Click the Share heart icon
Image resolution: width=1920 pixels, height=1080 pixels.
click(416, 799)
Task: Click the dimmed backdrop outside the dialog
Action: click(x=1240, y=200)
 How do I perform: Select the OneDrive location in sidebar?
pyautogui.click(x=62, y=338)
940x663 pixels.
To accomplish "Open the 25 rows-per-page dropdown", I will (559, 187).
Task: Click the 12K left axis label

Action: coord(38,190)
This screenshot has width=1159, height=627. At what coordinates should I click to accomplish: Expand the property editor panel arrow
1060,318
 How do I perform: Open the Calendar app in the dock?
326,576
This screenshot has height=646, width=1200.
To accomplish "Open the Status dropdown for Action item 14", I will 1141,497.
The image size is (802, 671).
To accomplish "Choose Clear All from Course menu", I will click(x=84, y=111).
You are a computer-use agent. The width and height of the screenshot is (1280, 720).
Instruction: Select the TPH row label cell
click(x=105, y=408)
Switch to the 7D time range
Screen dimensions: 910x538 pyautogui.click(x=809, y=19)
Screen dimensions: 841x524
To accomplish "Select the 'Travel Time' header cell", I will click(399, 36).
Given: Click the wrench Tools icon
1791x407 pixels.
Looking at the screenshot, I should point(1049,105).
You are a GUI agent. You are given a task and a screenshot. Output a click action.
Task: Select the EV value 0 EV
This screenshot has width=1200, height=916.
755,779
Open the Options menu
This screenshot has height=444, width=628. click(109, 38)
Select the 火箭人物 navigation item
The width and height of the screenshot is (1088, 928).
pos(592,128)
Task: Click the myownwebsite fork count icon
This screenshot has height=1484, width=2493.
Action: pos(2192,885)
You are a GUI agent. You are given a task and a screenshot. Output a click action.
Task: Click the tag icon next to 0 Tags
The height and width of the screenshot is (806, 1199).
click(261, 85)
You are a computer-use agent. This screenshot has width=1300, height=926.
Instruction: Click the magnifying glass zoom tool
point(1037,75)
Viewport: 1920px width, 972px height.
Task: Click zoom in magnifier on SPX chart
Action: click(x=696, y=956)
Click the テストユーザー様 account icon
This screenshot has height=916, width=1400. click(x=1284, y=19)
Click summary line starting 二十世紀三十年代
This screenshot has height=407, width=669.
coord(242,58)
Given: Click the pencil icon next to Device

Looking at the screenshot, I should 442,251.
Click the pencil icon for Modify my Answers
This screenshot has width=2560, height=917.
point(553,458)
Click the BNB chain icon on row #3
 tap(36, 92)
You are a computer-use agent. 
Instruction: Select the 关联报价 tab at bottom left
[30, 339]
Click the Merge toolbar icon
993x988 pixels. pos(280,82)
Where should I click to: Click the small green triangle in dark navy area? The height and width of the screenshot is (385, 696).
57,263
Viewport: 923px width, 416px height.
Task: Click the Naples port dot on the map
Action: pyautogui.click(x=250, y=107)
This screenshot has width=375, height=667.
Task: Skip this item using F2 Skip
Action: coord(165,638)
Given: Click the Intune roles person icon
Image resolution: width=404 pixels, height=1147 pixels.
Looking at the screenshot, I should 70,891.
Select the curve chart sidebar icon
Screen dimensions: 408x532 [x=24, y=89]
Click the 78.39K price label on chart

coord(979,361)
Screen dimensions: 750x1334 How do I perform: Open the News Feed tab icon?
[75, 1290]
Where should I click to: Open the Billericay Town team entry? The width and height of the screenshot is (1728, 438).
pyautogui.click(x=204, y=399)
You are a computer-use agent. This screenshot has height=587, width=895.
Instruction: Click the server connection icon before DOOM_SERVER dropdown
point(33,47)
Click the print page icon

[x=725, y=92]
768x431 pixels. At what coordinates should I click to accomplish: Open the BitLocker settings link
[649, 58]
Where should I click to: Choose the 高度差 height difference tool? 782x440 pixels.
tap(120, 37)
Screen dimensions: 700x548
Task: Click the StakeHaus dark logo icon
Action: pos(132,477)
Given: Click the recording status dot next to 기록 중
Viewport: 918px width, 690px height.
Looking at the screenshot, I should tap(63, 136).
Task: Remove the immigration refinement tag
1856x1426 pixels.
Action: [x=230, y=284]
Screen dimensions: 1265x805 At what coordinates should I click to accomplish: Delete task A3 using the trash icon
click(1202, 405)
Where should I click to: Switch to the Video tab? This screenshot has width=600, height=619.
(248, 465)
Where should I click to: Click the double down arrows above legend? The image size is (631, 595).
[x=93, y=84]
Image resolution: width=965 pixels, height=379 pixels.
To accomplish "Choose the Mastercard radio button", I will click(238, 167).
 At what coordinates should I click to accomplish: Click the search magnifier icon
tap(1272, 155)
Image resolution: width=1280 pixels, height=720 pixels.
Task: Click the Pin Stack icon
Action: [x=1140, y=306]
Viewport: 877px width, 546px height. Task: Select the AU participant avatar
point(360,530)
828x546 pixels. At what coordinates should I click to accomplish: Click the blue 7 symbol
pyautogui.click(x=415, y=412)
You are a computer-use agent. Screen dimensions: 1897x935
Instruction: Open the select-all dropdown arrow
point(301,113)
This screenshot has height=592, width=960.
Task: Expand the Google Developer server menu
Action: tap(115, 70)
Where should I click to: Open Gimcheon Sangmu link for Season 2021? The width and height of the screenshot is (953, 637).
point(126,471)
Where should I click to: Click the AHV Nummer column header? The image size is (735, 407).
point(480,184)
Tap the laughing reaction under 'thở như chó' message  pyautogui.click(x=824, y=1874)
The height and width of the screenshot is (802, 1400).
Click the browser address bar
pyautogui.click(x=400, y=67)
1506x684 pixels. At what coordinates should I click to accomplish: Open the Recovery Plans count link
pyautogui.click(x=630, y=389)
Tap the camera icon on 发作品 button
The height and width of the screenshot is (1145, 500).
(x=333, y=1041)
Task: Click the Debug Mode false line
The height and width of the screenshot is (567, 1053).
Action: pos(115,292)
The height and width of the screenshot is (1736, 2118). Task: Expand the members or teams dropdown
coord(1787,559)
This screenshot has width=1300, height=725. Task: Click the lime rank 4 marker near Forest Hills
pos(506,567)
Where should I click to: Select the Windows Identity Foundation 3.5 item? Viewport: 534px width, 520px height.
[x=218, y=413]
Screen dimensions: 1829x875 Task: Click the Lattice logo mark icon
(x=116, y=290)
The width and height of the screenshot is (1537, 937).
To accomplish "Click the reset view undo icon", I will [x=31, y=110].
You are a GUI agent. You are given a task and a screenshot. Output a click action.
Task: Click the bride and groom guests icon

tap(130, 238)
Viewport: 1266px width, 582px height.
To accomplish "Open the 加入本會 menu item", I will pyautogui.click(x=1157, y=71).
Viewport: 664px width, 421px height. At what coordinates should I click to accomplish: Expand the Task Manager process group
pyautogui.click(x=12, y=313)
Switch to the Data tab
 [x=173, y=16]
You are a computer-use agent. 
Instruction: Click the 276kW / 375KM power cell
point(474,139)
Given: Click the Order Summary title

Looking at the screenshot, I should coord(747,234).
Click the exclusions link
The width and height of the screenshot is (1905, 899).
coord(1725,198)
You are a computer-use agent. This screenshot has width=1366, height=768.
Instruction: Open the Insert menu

——————

Please output the lines of the listing above that fall in the stretch from the one with "Tap the laughing" through the one with "Task: Click the Debug Mode false line", exactly and only those.

Tap the laughing reaction under 'thở như chó' message  pyautogui.click(x=824, y=1874)
The height and width of the screenshot is (802, 1400).
Click the browser address bar
pyautogui.click(x=400, y=67)
1506x684 pixels. At what coordinates should I click to accomplish: Open the Recovery Plans count link
pyautogui.click(x=630, y=389)
Tap the camera icon on 发作品 button
The height and width of the screenshot is (1145, 500).
(x=333, y=1041)
Task: Click the Debug Mode false line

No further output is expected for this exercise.